Really, Surface isn’t even as twisty and complicated as The girl in frontone of many recent limited series that I thought would have been a low budget erotic thriller set in a different media era, inevitably based on a potboiler read on the beach. Surface is an original story without anything hugely original. It’s not that it’s exactly derived, just very little happens here. It’s eight o’clock when character X tells Sophie “Don’t trust character Y” and Sophie becomes suspicious for a moment before realizing that character X is actually the shady one, only to realize that character Y is also shady, thrown into a salad spinner with a light dressing of very, very questionable self-help mumbo-jumbo that even the show doesn’t find convincing in the least.

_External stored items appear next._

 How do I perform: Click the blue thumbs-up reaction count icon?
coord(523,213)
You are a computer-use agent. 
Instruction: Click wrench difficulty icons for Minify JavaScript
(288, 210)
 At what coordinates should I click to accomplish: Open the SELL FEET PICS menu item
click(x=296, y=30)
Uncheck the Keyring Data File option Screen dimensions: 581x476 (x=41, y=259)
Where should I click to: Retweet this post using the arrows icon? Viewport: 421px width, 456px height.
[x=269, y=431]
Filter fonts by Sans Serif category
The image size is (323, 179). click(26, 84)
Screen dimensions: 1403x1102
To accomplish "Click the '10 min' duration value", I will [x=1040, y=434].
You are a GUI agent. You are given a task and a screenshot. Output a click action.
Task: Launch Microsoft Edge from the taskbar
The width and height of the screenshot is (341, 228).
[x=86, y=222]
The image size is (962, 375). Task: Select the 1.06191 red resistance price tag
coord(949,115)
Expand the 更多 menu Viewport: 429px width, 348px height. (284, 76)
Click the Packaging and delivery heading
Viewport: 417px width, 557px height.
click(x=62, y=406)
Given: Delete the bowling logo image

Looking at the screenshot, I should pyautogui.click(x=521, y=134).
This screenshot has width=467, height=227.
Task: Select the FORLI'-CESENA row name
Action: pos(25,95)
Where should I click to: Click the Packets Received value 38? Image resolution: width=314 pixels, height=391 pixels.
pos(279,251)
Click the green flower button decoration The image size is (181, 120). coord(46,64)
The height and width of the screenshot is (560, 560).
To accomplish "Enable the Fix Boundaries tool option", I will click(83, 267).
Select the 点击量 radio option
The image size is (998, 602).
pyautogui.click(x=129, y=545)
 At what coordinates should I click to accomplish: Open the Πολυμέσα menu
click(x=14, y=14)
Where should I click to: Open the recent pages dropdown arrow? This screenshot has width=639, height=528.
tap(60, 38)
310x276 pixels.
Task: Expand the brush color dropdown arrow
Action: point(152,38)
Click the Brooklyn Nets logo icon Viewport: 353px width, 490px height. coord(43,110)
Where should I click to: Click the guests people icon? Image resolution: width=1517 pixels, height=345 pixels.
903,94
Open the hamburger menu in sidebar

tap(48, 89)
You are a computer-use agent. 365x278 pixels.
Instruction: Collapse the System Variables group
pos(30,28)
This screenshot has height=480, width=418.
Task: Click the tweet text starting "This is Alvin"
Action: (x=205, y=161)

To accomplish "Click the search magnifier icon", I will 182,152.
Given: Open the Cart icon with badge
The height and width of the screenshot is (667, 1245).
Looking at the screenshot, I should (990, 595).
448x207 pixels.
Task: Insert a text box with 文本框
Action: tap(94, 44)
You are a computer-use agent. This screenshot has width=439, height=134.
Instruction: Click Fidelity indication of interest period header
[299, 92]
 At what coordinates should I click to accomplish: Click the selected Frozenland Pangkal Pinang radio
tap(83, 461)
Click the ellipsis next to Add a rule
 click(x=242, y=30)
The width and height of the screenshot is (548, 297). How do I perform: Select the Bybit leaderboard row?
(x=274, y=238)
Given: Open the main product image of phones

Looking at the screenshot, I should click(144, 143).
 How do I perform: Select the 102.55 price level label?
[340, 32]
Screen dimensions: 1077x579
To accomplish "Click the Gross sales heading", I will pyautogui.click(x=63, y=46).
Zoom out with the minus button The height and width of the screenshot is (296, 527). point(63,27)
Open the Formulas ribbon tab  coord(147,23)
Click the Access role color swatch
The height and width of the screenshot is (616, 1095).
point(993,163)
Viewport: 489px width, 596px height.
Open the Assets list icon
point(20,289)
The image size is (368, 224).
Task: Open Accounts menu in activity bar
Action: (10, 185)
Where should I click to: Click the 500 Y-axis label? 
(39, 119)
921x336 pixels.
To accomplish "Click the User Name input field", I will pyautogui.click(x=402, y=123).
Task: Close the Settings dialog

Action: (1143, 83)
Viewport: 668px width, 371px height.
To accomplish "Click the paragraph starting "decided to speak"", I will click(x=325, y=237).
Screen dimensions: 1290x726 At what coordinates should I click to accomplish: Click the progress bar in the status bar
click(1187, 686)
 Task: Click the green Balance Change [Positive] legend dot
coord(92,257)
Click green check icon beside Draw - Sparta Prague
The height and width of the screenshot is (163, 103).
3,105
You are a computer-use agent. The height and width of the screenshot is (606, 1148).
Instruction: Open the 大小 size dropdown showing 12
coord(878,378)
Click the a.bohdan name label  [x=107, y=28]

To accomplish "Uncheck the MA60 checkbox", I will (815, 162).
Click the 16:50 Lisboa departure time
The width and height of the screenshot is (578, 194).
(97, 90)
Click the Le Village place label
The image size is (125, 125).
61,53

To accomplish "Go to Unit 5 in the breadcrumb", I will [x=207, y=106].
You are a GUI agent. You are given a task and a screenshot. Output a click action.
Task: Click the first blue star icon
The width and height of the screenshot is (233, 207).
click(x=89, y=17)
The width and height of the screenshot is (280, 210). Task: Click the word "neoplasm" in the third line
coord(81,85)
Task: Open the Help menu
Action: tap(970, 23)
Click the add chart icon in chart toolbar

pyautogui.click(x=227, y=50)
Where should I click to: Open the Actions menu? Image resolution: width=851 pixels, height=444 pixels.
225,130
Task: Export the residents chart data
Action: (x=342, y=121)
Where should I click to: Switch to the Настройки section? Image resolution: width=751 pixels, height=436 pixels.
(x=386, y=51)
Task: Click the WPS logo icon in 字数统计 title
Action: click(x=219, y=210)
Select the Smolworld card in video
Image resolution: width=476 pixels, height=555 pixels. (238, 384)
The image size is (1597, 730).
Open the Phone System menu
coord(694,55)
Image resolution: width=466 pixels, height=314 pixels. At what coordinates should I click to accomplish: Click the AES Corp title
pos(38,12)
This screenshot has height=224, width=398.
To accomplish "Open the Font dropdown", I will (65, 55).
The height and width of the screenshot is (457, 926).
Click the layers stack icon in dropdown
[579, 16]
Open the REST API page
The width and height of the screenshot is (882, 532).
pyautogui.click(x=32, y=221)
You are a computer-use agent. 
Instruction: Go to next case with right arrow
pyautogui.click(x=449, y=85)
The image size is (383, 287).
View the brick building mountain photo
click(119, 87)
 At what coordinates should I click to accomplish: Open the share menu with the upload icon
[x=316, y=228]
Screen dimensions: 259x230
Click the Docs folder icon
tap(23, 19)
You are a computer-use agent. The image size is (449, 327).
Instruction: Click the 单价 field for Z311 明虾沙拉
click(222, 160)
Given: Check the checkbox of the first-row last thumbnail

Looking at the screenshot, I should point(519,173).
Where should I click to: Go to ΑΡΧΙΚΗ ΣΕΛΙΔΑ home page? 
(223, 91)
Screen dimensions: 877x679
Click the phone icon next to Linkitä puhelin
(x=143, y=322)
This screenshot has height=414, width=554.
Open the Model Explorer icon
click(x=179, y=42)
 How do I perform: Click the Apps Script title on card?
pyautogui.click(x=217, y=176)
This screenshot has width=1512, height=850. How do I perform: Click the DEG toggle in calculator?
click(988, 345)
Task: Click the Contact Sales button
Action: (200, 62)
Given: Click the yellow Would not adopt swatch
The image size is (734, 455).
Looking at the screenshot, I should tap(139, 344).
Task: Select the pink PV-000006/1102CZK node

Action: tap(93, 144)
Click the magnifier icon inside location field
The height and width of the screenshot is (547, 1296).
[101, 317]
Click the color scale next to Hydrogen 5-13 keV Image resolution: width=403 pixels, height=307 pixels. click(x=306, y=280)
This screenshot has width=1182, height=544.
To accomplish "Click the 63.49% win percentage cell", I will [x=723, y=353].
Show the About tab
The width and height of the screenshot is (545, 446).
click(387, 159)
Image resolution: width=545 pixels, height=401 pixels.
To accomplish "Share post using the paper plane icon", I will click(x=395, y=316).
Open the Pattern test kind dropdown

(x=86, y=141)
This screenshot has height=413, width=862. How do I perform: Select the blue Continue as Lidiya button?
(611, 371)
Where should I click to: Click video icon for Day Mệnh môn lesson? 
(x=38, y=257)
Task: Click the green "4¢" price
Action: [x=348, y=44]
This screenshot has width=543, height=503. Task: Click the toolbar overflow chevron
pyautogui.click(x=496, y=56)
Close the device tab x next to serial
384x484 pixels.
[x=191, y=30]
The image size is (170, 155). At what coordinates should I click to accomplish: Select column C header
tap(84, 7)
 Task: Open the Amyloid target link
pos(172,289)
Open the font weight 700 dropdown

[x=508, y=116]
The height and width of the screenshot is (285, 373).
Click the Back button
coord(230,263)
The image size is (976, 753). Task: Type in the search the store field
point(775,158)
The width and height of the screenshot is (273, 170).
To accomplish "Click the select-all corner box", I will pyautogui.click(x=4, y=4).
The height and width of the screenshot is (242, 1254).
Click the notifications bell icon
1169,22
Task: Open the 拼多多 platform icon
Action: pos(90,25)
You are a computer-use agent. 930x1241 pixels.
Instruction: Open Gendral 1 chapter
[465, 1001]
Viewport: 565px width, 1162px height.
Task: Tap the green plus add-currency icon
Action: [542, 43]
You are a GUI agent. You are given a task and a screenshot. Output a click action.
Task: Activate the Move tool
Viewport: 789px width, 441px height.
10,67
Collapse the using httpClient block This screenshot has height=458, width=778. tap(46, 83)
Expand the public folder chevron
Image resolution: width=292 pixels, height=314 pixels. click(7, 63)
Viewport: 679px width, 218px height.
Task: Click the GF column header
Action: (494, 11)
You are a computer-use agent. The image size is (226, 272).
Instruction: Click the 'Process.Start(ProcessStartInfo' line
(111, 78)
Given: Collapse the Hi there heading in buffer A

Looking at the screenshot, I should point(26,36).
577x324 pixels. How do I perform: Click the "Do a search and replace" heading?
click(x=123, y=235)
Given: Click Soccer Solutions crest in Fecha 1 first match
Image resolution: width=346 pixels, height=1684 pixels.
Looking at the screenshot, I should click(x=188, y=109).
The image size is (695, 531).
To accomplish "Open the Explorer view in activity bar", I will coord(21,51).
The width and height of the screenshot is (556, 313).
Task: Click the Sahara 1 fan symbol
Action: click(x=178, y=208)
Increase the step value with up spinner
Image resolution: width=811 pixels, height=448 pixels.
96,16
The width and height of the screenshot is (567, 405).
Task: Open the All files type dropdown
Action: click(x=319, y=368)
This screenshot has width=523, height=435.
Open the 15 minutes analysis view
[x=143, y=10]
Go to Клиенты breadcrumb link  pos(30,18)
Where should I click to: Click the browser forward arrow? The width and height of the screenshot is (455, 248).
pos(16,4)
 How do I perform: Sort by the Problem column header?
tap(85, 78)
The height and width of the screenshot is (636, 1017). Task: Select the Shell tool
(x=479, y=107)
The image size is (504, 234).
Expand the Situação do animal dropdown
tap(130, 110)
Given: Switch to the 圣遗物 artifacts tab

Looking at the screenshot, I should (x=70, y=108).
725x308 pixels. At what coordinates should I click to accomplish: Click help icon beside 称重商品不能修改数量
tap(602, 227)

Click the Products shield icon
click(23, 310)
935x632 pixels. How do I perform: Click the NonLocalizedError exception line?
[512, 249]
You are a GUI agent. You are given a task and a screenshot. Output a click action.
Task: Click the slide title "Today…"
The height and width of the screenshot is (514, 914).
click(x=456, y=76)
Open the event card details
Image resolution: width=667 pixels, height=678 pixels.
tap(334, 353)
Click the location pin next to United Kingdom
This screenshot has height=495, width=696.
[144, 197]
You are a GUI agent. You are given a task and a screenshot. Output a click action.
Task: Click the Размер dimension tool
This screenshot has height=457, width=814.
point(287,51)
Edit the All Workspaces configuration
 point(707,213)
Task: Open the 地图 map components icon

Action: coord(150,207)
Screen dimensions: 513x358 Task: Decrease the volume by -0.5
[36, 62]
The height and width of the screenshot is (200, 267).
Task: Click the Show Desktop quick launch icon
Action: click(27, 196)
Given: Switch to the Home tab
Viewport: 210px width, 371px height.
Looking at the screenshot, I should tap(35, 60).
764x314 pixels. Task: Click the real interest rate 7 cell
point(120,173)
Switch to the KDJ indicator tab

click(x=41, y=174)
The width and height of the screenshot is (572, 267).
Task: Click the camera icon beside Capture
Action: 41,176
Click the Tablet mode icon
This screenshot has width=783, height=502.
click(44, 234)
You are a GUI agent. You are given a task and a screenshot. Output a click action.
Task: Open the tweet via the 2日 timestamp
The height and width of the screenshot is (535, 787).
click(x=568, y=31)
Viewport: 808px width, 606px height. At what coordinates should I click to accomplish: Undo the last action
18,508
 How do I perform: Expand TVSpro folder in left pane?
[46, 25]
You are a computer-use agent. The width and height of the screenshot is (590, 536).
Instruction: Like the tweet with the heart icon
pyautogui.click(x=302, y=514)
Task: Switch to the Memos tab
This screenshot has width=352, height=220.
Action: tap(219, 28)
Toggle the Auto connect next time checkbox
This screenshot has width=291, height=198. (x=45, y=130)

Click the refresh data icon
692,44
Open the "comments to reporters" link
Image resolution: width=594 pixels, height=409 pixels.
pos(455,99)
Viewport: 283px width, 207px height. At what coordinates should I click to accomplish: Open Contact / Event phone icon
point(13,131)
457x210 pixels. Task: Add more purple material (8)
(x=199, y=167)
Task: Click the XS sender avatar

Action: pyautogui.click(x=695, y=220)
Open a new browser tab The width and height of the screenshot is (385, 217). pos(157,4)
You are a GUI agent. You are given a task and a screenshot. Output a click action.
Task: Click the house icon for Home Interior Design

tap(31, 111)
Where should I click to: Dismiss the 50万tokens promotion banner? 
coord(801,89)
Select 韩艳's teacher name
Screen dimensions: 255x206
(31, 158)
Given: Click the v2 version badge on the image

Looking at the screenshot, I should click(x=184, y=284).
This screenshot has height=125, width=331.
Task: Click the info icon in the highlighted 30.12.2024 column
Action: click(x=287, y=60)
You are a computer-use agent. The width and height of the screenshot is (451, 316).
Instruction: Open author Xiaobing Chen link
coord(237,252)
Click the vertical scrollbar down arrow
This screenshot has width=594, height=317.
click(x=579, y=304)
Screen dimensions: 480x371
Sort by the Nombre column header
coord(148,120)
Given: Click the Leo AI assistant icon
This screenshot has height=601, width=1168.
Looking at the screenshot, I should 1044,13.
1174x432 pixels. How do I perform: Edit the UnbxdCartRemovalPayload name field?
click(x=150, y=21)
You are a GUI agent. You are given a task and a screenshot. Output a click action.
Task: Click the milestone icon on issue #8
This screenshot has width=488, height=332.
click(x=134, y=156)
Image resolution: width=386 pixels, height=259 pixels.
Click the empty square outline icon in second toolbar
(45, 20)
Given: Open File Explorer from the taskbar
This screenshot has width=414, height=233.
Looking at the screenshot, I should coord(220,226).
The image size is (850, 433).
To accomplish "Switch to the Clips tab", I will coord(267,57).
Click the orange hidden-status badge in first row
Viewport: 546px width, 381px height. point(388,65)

At various points in those early episodes, Sophie experiments with different alternative therapies — sensory deprivation, hypnosis, etc. — and then the show just lets that stuff go completely and determines that the only thing that really helps is jogging through Vancouver — like —San Francisco , something that happens at least twice per episode. There are aspects of Sophie’s journey to mental health that interface with Hulu’s gloom Nine Perfect Strangers (Nicole Kidman executive produced that, while Reese Witherspoon‘s Hello Sunshine is back Surface), only that mess of a show had well-being ideas that it wanted to critique and colorful supporting characters that kept things from getting boring. Surface has a plot and a general outline, but none of the details have been filled in with distinction.
The story is completely propelled by misinterpreted, half-wired conversations, flawed Googling, and Sophie’s general ineptitude as a self-exploring detective. The phrase “Wouldn’t it have been easier if…” occurs at least half a dozen times in my notes. The series has no stakes at all, except that if Sophie actually has amnesia and is really turned on by someone she thinks she loves, that’s pretty mean. No one bothered to think of a more complex reason why this generalized empathy for Sophie should then be turned into suspense or a real mystery, and as a result, I was never shocked by any of the fake-outs, nor curious about it. one of the revelations.
Mbatha-Raw keeps an eye on the series for much of its runtime, capturing Sophie’s ongoing vulnerability and hinting at a fierceness newly found as part of her recovery or an innate part of the woman she used to be. The series has invested heavily in Sophie’s killer wardrobe and Mbatha-Raw plays dress-up with stylish confidence. However, she has been stranded by the series’ lack of compelling supporting characters or performances. The actors are either wasted (Jean-Baptiste), misplaced (Jackson-Cohen), left without any personality traits (James), or left without opportunities to play out their strengths (Graynor, my favorite piece of the ensemble nonetheless). Perhaps some viewers will embrace the possible love triangle or the setup in which one-dimensional figures do bad things, entangled in the rare film or television conspiracy that isn’t really grand at all.
Don’t expect anything conclusive at the end of eight hours. And if you’re like me, don’t expect the finale to introduce anything that makes you worry about a possible second season. I’m not advocating for TV shows to be cancelled, but I’m advocating for Gugu Mbatha-Raw, and the longer she’s stuck under the Surfacethe less likely she is to get the project she really deserves, a puzzle more confusing to Hollywood than anything else on this show.